*Exercise details*. Extract all records. Keep each one exact.
- - - - -
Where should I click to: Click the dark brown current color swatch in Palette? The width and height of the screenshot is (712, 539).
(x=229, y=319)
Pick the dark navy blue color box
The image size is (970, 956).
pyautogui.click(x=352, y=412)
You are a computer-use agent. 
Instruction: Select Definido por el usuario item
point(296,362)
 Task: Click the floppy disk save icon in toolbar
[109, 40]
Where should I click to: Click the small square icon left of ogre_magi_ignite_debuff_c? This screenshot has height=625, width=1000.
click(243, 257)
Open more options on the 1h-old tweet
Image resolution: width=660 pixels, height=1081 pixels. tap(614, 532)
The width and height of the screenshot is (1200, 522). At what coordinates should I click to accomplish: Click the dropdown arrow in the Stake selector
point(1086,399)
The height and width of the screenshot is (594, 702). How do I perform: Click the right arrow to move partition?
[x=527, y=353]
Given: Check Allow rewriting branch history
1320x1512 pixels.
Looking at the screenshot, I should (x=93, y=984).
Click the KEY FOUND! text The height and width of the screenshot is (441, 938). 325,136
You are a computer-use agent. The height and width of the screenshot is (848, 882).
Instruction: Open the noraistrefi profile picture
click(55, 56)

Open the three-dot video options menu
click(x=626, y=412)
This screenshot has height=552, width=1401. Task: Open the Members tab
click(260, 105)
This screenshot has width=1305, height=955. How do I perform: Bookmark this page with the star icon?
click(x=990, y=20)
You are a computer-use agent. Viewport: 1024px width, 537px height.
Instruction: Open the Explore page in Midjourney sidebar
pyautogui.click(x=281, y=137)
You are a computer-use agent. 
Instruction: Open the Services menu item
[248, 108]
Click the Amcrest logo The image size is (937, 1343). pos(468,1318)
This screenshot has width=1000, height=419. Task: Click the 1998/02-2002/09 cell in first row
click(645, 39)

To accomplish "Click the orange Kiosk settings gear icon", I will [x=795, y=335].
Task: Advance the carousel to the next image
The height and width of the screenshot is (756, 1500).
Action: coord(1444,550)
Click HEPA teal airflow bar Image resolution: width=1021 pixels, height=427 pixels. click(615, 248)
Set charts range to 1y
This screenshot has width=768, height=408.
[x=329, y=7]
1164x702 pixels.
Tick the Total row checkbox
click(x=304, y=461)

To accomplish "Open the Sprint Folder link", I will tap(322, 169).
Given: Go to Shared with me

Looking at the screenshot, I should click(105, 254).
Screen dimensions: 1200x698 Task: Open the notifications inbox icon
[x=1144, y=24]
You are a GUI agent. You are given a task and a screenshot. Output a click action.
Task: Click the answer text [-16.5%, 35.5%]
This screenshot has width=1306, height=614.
- - - - -
*Problem solution*.
Where should I click to: Click the dark brown current color swatch in Palette? The width and height of the screenshot is (712, 539).
(x=229, y=319)
Pick the dark navy blue color box
The image size is (970, 956).
pyautogui.click(x=352, y=412)
You are a computer-use agent. 
Instruction: Select Definido por el usuario item
point(296,362)
 Task: Click the floppy disk save icon in toolbar
[109, 40]
Where should I click to: Click the small square icon left of ogre_magi_ignite_debuff_c? This screenshot has height=625, width=1000.
click(243, 257)
Open more options on the 1h-old tweet
Image resolution: width=660 pixels, height=1081 pixels. tap(614, 532)
The width and height of the screenshot is (1200, 522). At what coordinates should I click to accomplish: Click the dropdown arrow in the Stake selector
point(1086,399)
The height and width of the screenshot is (594, 702). How do I perform: Click the right arrow to move partition?
[x=527, y=353]
Given: Check Allow rewriting branch history
1320x1512 pixels.
Looking at the screenshot, I should (x=93, y=984).
Click the KEY FOUND! text The height and width of the screenshot is (441, 938). 325,136
You are a computer-use agent. The height and width of the screenshot is (848, 882).
Instruction: Open the noraistrefi profile picture
click(55, 56)

Open the three-dot video options menu
click(x=626, y=412)
This screenshot has height=552, width=1401. Task: Open the Members tab
click(260, 105)
This screenshot has width=1305, height=955. How do I perform: Bookmark this page with the star icon?
click(x=990, y=20)
You are a computer-use agent. Viewport: 1024px width, 537px height.
Instruction: Open the Explore page in Midjourney sidebar
pyautogui.click(x=281, y=137)
You are a computer-use agent. 
Instruction: Open the Services menu item
[248, 108]
Click the Amcrest logo The image size is (937, 1343). pos(468,1318)
This screenshot has width=1000, height=419. Task: Click the 1998/02-2002/09 cell in first row
click(645, 39)

To accomplish "Click the orange Kiosk settings gear icon", I will [x=795, y=335].
Task: Advance the carousel to the next image
The height and width of the screenshot is (756, 1500).
Action: coord(1444,550)
Click HEPA teal airflow bar Image resolution: width=1021 pixels, height=427 pixels. click(615, 248)
Set charts range to 1y
This screenshot has width=768, height=408.
[x=329, y=7]
1164x702 pixels.
Tick the Total row checkbox
click(x=304, y=461)

To accomplish "Open the Sprint Folder link", I will tap(322, 169).
Given: Go to Shared with me

Looking at the screenshot, I should click(105, 254).
Screen dimensions: 1200x698 Task: Open the notifications inbox icon
[x=1144, y=24]
You are a GUI agent. You are given a task and a screenshot. Output a click action.
Task: Click the answer text [-16.5%, 35.5%]
This screenshot has width=1306, height=614.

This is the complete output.